**Task A**: In the entries, starting at the line that contains "Given: Click the TMA0505S U13 module" and ending at the last of the entries, swap "dropdown" for "drop-down menu" and reproduce those lines with nothing else altered. Leave out the pictures.

**Document section**:

⟨

THIRD AMENDMENT TO ESCROW AGREEMENT
Exhibit 10.28
THIRD AMENDMENT TO ESCROW AGREEMENT
This Third Amendment to Escrow Agreement (this “Amendment”) is entered into as of October 31, 2024, by and among Streeterville Capital, LLC, a Utah limited liability company (“Investor”), Grafiti Holding, Inc., a British Columbia corporation (“Company”), Damon Motors, Inc., a British Columbia corporation (“DMI”), Damon Motors Corporation, a Delaware corporation (“DMC”), and Xxxxxx Black Xxxxxxxx Xxxxxxxx PLLC, a Utah professional limited liability company (“Escrow Agent”). Each of Investor, Company, DMI and DMC may be referred to individually as an “Escrow Party” and collectively as the “Escrow Parties”. Each of Investor, Company, DMC, DMI and Escrow Agent may be referred to individually as a “Party” or collectively as the “Parties”.
A. The Parties previously entered into that certain Escrow Agreement dated June 26, 2024, as amended on September 5, 2024 and September 20, 2024 (the “Escrow Agreement”).
B. The Parties have agreed, subject to the terms, amendments, conditions and understandings expressed in this Amendment, to further amend the Escrow Agreement.
NOW, THEREFORE, for good and valuable consideration, the receipt and sufficiency of which is hereby acknowledged, the parties agree as follows:
1. Recitals. Each of the parties hereto acknowledges and agrees that the recitals set forth above in this Amendment are true and accurate and are hereby incorporated into and made a part of this Amendment.
2. Escrow Conditions. Section 3(c) of the Escrow Agreement is hereby amended and restated as follows:
“(c) immediately following the closing of the Business Combination, Company (the combined entity) has no outstanding debt other than (i) the Note, (ii) any debt incurred with respect to an SRED credit accounts receivable financing of up to $1.5 million, (iii) any debt incurred with respect to the financing agreement between DMI and The Bank of Nova Scotia with respect to motor vehicle THOR Industries Outlaw 38 (2021) (RV); (iv) trade payables incurred in the ordinary course of business; (v) amounts payable pursuant to those certain secured promissory notes to be issued to East West Capital, LLC and Breabeacon Holdings, Inc. on or prior to the closing of the Business Combination (the “New Notes”); (vi) the non-convertible debt set forth on Schedule 4(iii) of those certain Note Purchase Agreements pursuant to which the Note and New Notes are issued; and (vii) any other debt incurred by the Company, DMI or DMC with the consent of the Investor.

⟩

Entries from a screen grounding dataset
⟨

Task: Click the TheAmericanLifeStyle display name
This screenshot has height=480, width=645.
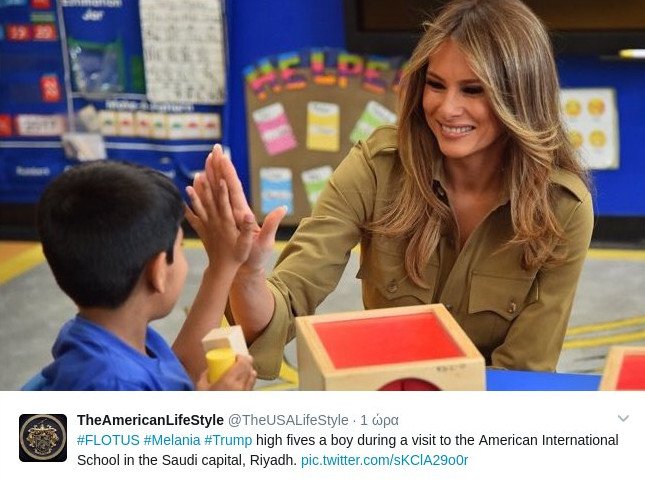Action: pos(150,420)
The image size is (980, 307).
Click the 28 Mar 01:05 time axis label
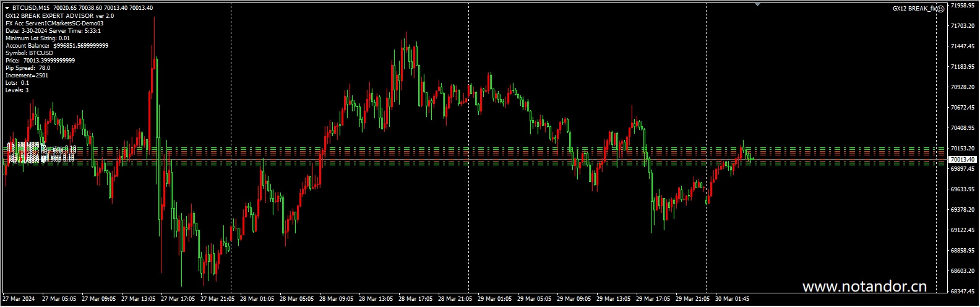pyautogui.click(x=257, y=299)
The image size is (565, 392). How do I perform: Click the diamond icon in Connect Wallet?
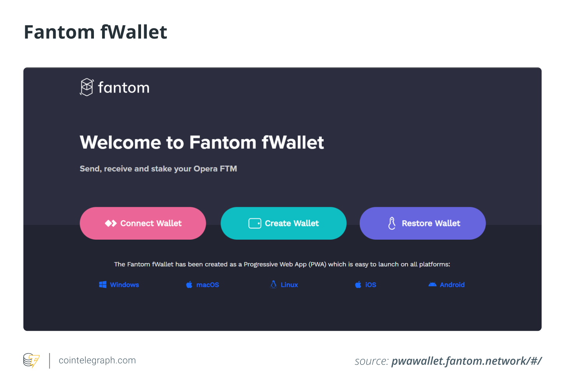(111, 223)
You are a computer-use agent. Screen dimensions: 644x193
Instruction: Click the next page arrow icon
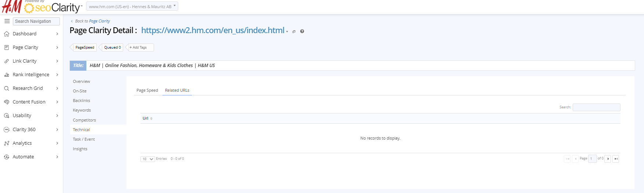click(x=608, y=159)
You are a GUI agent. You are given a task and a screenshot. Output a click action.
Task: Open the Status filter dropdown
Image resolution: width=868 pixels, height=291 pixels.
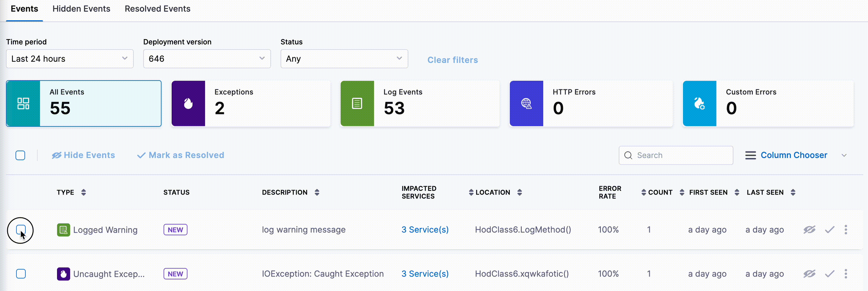coord(344,59)
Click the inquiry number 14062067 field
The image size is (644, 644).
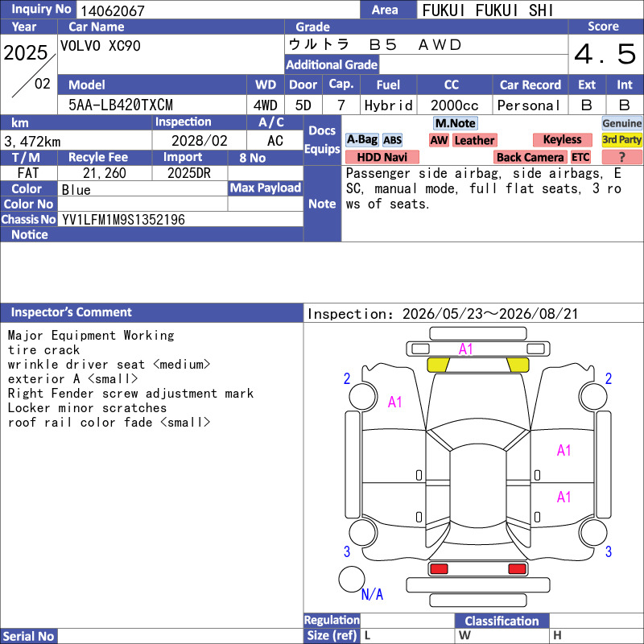pyautogui.click(x=218, y=10)
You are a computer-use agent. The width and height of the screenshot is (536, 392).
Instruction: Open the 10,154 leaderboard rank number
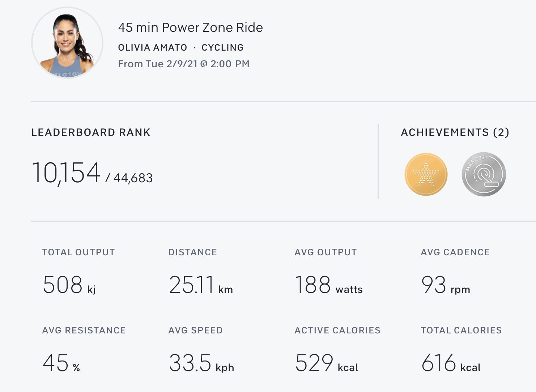(66, 173)
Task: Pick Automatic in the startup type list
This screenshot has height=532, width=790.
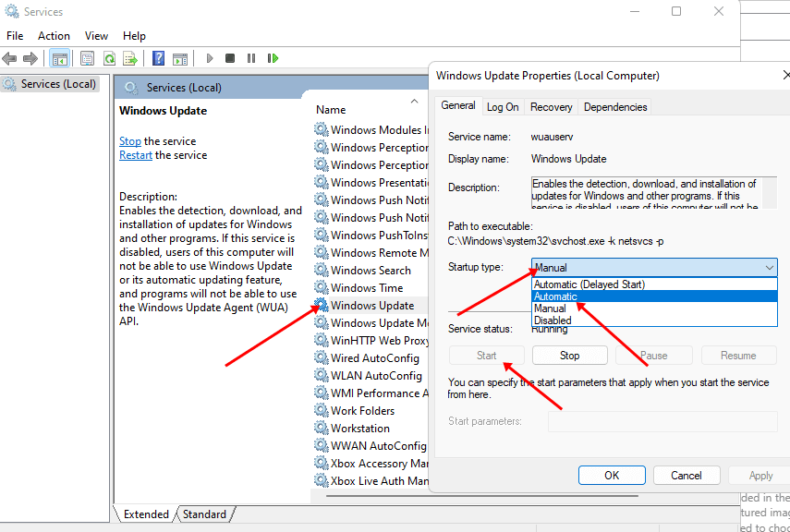Action: click(x=555, y=296)
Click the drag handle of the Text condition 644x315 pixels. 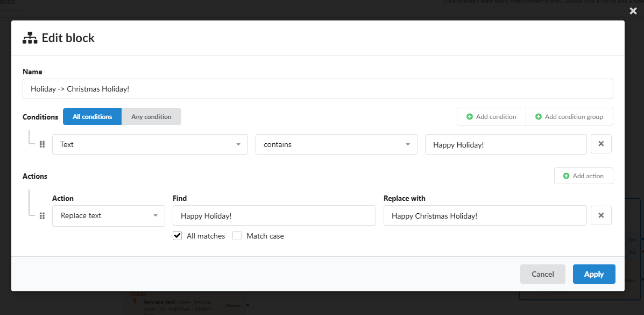click(42, 144)
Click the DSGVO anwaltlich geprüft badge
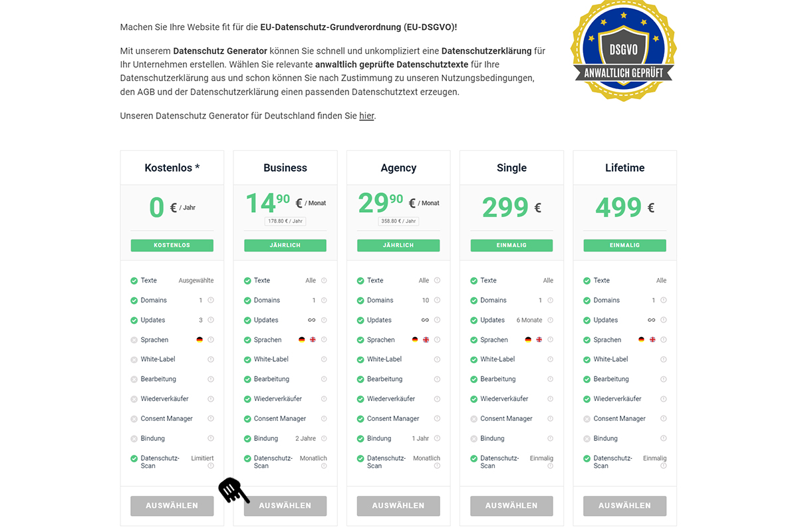This screenshot has width=798, height=532. [x=623, y=52]
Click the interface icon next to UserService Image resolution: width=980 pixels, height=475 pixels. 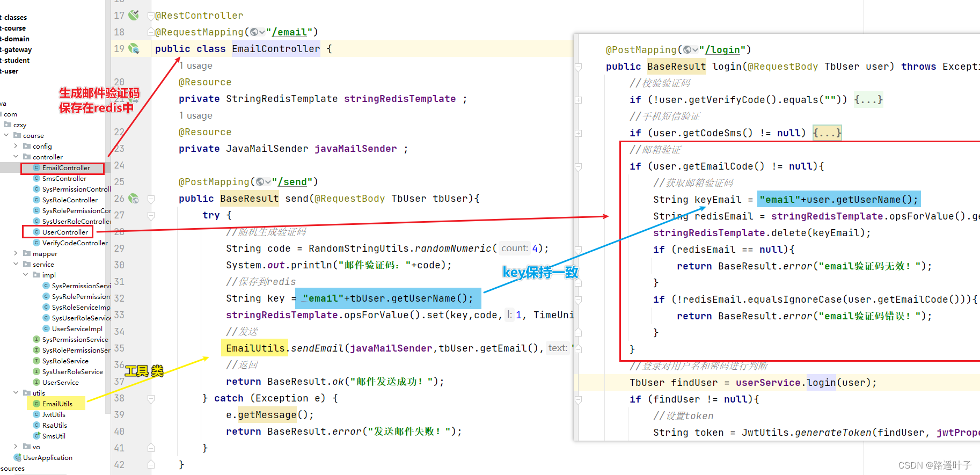pyautogui.click(x=36, y=383)
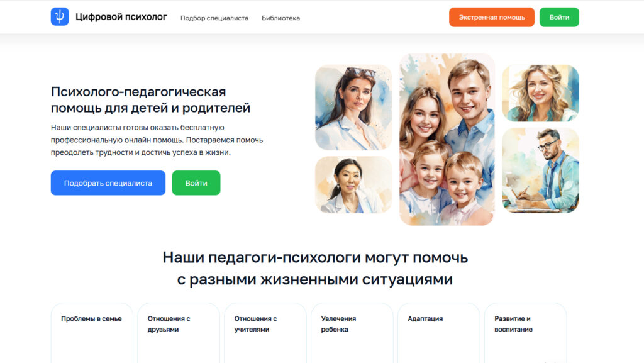The width and height of the screenshot is (644, 363).
Task: Click the header green Войти button
Action: [x=559, y=17]
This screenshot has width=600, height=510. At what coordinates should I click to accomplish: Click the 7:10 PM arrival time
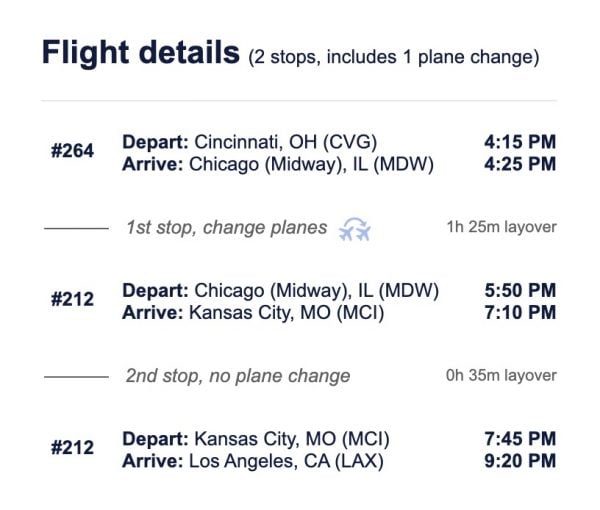click(x=519, y=312)
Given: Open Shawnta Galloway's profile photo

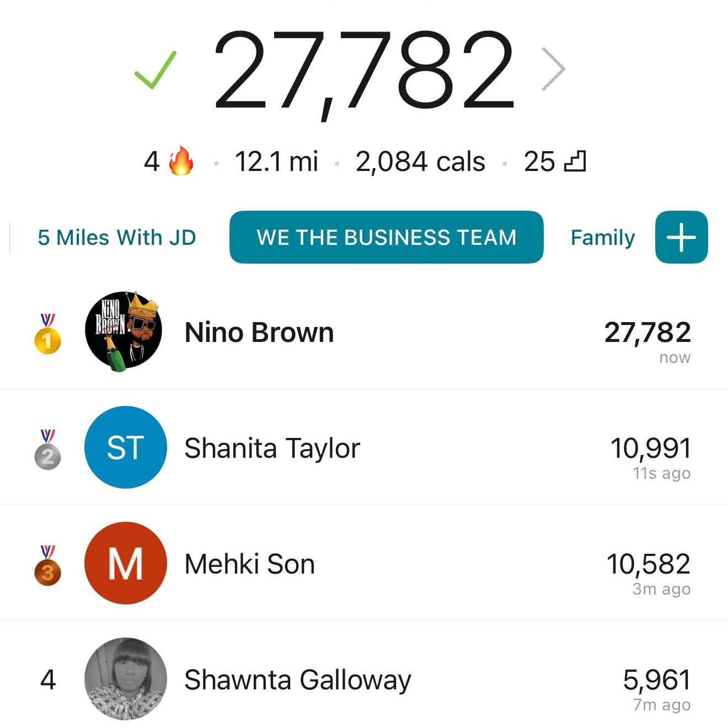Looking at the screenshot, I should pyautogui.click(x=125, y=679).
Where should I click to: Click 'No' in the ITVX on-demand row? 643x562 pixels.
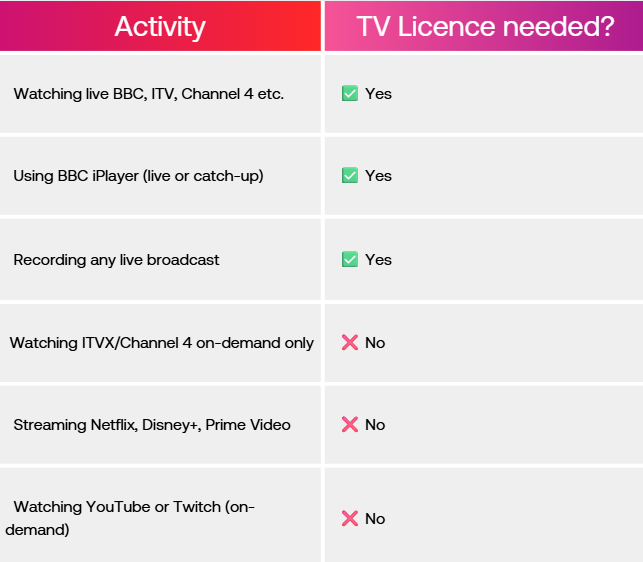(375, 343)
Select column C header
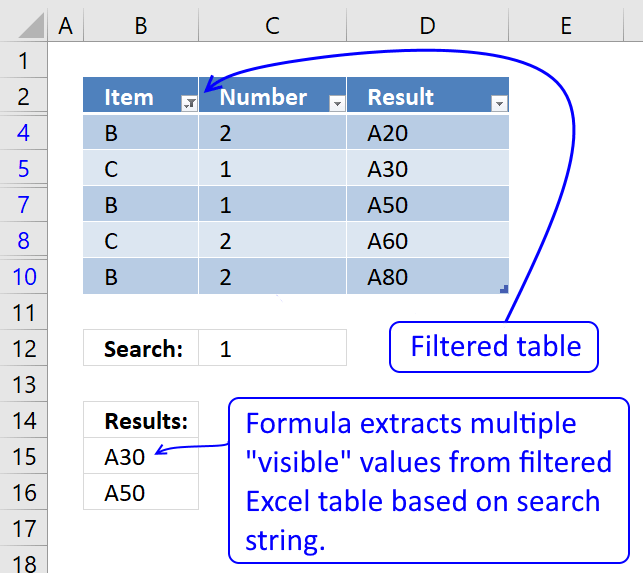The height and width of the screenshot is (573, 643). pos(272,26)
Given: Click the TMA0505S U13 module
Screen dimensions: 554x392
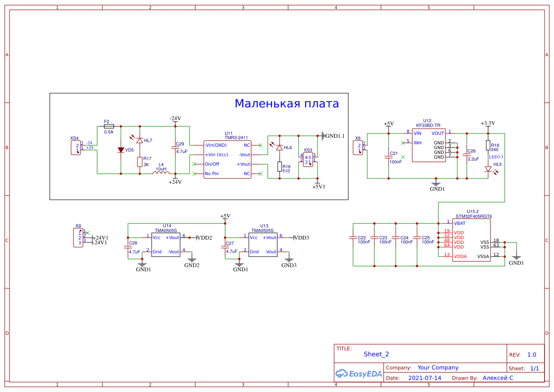Looking at the screenshot, I should pos(263,244).
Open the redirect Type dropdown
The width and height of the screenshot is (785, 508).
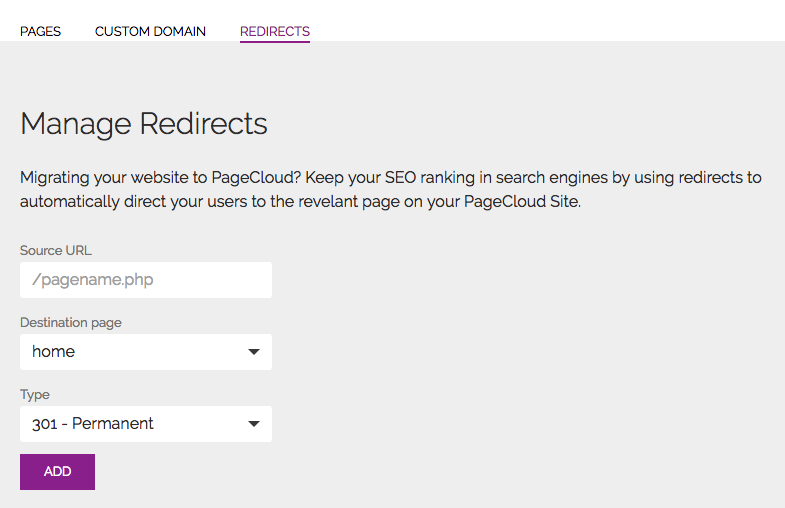(146, 424)
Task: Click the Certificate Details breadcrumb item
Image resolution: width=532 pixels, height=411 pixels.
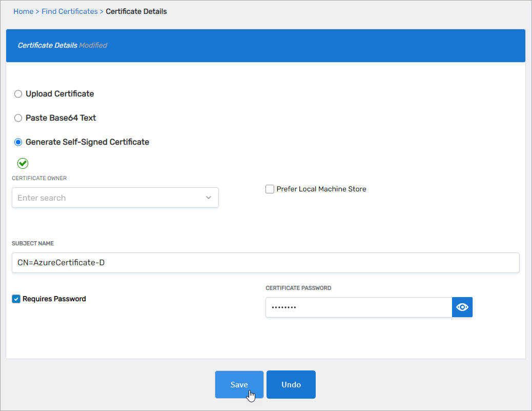Action: tap(136, 11)
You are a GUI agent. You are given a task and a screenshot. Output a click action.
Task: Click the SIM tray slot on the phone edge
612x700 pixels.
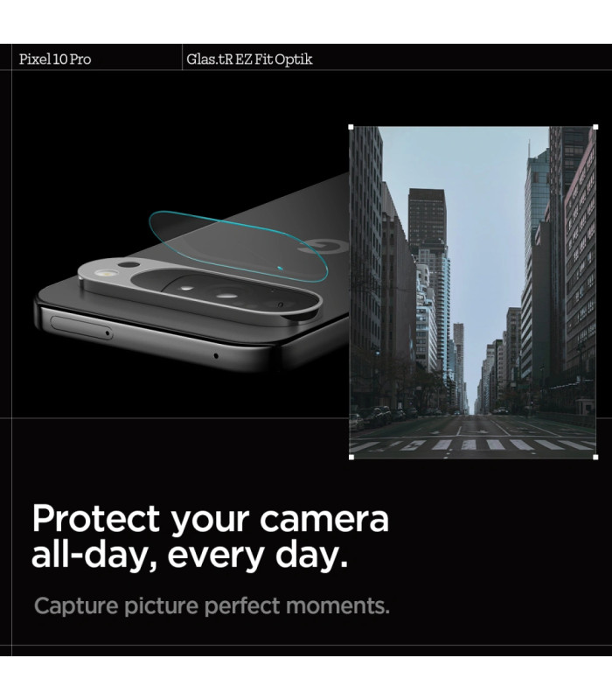tap(81, 327)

⟩

**Task B**: Echo the passage of the escrow amendment starting at "A. The Parties" and ending at "of this Amendment.", word for word.

**Worked solution A**:
Given: Click the TMA0505S U13 module
Screen dimensions: 554x392
Looking at the screenshot, I should pos(263,244).
Open the redirect Type drop-down menu
The width and height of the screenshot is (785, 508).
(146, 424)
Task: Click the Certificate Details breadcrumb item
Image resolution: width=532 pixels, height=411 pixels.
Action: tap(136, 11)
You are a GUI agent. You are given a task and a screenshot. Output a click action.
Task: Click the SIM tray slot on the phone edge
612x700 pixels.
tap(81, 327)

**Worked solution B**:
A. The Parties previously entered into that certain Escrow Agreement dated June 26, 2024, as amended on September 5, 2024 and September 20, 2024 (the “Escrow Agreement”).
B. The Parties have agreed, subject to the terms, amendments, conditions and understandings expressed in this Amendment, to further amend the Escrow Agreement.
NOW, THEREFORE, for good and valuable consideration, the receipt and sufficiency of which is hereby acknowledged, the parties agree as follows:
1. Recitals. Each of the parties hereto acknowledges and agrees that the recitals set forth above in this Amendment are true and accurate and are hereby incorporated into and made a part of this Amendment.